Check each line of the material below for "computer" and copy those where it appears.

BEGIN Given information

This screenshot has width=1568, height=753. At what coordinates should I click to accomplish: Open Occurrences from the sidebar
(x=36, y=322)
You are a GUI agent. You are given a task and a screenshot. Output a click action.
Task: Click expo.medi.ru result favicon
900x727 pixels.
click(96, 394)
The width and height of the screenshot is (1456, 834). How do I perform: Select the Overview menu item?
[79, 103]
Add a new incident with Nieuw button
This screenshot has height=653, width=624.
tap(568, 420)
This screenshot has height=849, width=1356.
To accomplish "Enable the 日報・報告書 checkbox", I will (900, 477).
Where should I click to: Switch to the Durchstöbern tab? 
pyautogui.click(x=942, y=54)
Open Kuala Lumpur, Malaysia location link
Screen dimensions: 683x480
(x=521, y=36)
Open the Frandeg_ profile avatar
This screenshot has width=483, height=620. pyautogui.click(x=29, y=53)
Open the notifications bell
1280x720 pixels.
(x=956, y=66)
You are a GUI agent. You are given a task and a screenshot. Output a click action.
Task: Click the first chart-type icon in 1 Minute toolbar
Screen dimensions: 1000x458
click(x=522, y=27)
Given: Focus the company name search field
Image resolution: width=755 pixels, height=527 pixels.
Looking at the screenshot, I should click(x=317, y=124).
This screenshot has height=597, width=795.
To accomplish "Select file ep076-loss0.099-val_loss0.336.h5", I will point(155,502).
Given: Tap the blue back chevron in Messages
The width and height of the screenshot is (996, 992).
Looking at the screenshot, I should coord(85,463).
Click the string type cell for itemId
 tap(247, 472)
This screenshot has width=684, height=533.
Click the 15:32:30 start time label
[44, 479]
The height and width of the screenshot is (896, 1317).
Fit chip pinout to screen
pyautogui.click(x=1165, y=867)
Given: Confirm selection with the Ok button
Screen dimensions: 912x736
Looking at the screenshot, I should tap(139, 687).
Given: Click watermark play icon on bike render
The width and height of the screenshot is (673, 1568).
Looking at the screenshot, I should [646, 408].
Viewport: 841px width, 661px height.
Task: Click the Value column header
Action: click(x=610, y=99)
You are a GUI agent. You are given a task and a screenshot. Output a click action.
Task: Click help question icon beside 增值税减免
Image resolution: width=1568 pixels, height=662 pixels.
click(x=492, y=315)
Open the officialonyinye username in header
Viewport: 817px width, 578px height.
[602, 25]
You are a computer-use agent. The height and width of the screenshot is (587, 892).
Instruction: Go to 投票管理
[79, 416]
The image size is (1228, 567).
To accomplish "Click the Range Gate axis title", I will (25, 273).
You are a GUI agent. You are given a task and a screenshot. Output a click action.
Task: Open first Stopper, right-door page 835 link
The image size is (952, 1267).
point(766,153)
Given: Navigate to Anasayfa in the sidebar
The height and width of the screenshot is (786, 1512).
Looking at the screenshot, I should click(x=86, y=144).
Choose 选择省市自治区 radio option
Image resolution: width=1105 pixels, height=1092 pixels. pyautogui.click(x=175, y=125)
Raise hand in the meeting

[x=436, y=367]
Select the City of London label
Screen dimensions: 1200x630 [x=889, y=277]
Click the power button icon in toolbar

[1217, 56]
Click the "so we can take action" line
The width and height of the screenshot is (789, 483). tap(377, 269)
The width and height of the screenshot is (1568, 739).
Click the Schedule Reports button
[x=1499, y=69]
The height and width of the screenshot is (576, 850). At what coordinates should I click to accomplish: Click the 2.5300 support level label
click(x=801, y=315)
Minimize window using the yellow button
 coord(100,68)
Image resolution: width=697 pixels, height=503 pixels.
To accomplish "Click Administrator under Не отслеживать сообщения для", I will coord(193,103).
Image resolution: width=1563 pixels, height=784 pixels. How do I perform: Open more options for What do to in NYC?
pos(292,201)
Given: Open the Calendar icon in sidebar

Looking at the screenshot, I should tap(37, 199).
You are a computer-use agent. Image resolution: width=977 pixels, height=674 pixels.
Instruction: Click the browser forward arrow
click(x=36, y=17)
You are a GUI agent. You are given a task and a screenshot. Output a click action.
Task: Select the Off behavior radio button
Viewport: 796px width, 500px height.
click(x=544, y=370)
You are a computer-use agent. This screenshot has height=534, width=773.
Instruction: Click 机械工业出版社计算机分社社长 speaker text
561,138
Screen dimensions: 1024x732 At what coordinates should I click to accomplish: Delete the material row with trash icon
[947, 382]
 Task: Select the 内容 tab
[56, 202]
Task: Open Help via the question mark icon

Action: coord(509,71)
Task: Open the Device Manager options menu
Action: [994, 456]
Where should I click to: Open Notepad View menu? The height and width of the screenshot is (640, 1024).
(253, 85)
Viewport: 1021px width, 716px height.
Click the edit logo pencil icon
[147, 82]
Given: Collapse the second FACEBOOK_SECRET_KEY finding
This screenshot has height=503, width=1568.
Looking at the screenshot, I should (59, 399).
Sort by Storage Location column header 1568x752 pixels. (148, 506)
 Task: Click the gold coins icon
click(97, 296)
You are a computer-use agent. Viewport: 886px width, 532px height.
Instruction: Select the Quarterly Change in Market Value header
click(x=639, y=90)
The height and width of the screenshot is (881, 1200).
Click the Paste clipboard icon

END Given information

■ Exercise output
You are a computer-use agent. The height and width of the screenshot is (587, 892).
You are a computer-use agent. Image resolution: width=977 pixels, height=674 pixels.
You are a computer-use agent. This screenshot has height=534, width=773.
You are a computer-use agent. Viewport: 886px width, 532px height.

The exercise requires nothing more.